Can i do any tests to help find where the problem is?

--
Regards
Dominik

2013/7/16 Dominik Mostowiec <dominikmostowiec@xxxxxxxxx>:
> Hi,
> I noticed that problem is more frequent at nigth where traffic is smaller.
> Mabye it is caused by scrubbing (multiple scrubbings on one osd) and
> to small "filestore op threads" or something other num threads
> settings in my config:
>         osd heartbeat grace = 15
>         filestore flush min = 0
>         filestore flusher = false
>         filestore fiemap = false
>         filestore op threads = 4
>         filestore queue max ops = 4096
>         filestore queue max bytes = 10485760
>         filestore queue committing max bytes = 10485760
>         osd op threads = 8
>         osd disk threads = 4
>         osd recovery threads = 1
>         osd recovery max active = 1
>         osd recovery op priority = 1
>         osd client op priority = 100
>         osd max backfills = 1
> --
> Regards
> Dominik
>
> 2013/7/4 Dominik Mostowiec <dominikmostowiec@xxxxxxxxx>:
>> I reported bug: http://tracker.ceph.com/issues/5504
>>
>> --
>> Regards
>> Dominik
>>
>> 2013/7/2 Dominik Mostowiec <dominikmostowiec@xxxxxxxxx>:
>>> Hi,
>>> Some osd.87 performance graphs:
>>> https://www.dropbox.com/s/o07wae2041hu06l/osd_87_performance.PNG
>>> After 11.05 I have restarted it.
>>>
>>> Mons .., maybe this is the problem.
>>>
>>> --
>>> Regards
>>> Dominik
>>>
>>> 2013/7/2 Andrey Korolyov <andrey@xxxxxxx>:
>>>> Hi Dominik,
>>>>
>>>> What`s about performance on the osd.87 at this moment, do you have any
>>>> related measurements?
>>>>
>>>> As for mine version of this issue, seems that quorum has some kind of
>>>> degradation over time - when I restarted mons, problem has gone and peering
>>>> time lowered by factor of ten or so.  Also seems that the problem has a
>>>> cumulative origin in the quorum - I did disk replacement over last week and
>>>> every time peering gets worse and worse.  I assume that it`s a time to put
>>>> more or less formalized problems to the bugtracker:
>>>> - such degradation over a time plus stuck placement groups,
>>>> - newer kind of problem related to the epochs too - restarting one mon
>>>> resulting to slight dataplacement change at the moment when _first rebooted_
>>>> monitor came up, not shown up with one hour delays between quorum restart.
>>>>
>>>>
>>>>
>>>>
>>>> On Tue, Jul 2, 2013 at 1:37 PM, Dominik Mostowiec
>>>> <dominikmostowiec@xxxxxxxxx> wrote:
>>>>>
>>>>> Hi,
>>>>> I got it.
>>>>>
>>>>> ceph health details
>>>>> HEALTH_WARN 3 pgs peering; 3 pgs stuck inactive; 5 pgs stuck unclean;
>>>>> recovery 64/38277874 degraded (0.000%)

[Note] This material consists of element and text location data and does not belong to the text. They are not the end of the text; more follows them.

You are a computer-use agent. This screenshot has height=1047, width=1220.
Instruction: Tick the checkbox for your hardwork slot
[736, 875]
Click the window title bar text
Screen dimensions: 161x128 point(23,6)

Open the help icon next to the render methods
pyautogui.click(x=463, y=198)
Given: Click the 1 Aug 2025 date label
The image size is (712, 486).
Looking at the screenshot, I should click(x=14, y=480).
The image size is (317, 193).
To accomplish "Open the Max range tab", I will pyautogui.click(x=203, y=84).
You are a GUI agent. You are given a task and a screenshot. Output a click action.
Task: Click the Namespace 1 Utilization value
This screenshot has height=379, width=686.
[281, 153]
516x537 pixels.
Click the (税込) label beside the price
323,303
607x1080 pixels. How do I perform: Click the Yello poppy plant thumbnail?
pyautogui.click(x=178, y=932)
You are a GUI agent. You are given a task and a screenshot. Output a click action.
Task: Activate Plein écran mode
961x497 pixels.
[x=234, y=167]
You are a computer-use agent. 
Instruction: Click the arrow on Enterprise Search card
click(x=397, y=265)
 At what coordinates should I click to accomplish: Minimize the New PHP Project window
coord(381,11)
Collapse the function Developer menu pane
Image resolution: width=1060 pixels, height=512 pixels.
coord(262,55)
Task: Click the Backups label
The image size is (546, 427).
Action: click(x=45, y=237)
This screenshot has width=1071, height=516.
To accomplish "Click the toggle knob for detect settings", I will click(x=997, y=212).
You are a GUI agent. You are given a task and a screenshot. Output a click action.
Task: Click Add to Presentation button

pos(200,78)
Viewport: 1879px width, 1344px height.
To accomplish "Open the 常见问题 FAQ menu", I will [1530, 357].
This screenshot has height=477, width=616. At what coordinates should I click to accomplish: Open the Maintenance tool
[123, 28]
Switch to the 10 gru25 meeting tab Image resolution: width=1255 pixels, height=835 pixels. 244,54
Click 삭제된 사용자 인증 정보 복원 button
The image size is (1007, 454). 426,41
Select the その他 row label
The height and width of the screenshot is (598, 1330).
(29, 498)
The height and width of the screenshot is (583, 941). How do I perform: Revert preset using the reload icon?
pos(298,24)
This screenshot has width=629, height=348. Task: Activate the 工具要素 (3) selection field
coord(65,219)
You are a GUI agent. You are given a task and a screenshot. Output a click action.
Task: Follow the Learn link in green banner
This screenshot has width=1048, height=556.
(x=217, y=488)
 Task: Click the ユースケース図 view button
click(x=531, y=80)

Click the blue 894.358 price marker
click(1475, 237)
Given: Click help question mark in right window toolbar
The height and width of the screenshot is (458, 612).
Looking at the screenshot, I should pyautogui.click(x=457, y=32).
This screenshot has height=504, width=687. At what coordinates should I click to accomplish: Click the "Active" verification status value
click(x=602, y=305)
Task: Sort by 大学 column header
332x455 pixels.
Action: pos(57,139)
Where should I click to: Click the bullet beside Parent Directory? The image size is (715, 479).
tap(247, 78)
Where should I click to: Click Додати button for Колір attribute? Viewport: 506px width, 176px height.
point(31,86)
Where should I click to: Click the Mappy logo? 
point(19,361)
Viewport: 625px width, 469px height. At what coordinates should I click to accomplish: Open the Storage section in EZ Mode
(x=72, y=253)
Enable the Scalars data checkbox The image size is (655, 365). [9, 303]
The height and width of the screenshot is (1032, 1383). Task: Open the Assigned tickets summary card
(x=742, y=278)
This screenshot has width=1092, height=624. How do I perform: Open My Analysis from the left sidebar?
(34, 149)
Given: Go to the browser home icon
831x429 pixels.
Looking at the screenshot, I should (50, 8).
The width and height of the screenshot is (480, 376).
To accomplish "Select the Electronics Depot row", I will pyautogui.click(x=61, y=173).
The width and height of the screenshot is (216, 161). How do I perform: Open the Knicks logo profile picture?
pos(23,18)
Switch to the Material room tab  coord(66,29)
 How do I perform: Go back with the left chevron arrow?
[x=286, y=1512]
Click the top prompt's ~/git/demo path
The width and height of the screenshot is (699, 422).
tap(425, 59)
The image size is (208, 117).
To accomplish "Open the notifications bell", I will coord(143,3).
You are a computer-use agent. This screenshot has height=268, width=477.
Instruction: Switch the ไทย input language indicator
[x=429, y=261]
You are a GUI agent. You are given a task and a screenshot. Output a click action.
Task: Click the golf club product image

>>>>> pg 5.df9 is stuck inactive for 138669.746512, current state peering,
>>>>> last acting [87,2,151]
>>>>> pg 5.a82 is stuck inactive for 138638.121867, current state peering,
>>>>> last acting [151,87,42]
>>>>> pg 5.80d is stuck inactive for 138621.069523, current state peering,
>>>>> last acting [151,47,87]
>>>>> pg 5.df9 is stuck unclean for 138669.746761, current state peering,
>>>>> last acting [87,2,151]
>>>>> pg 5.ae2 is stuck unclean for 139479.810499, current state active,
>>>>> last acting [87,151,28]
>>>>> pg 5.7b6 is stuck unclean for 139479.693271, current state active,
>>>>> last acting [87,105,2]
>>>>> pg 5.a82 is stuck unclean for 139479.713859, current state peering,
>>>>> last acting [151,87,42]
>>>>> pg 5.80d is stuck unclean for 139479.800820, current state peering,
>>>>> last acting [151,47,87]
>>>>> pg 5.df9 is peering, acting [87,2,151]
>>>>> pg 5.a82 is peering, acting [151,87,42]
>>>>> pg 5.80d is peering, acting [151,47,87]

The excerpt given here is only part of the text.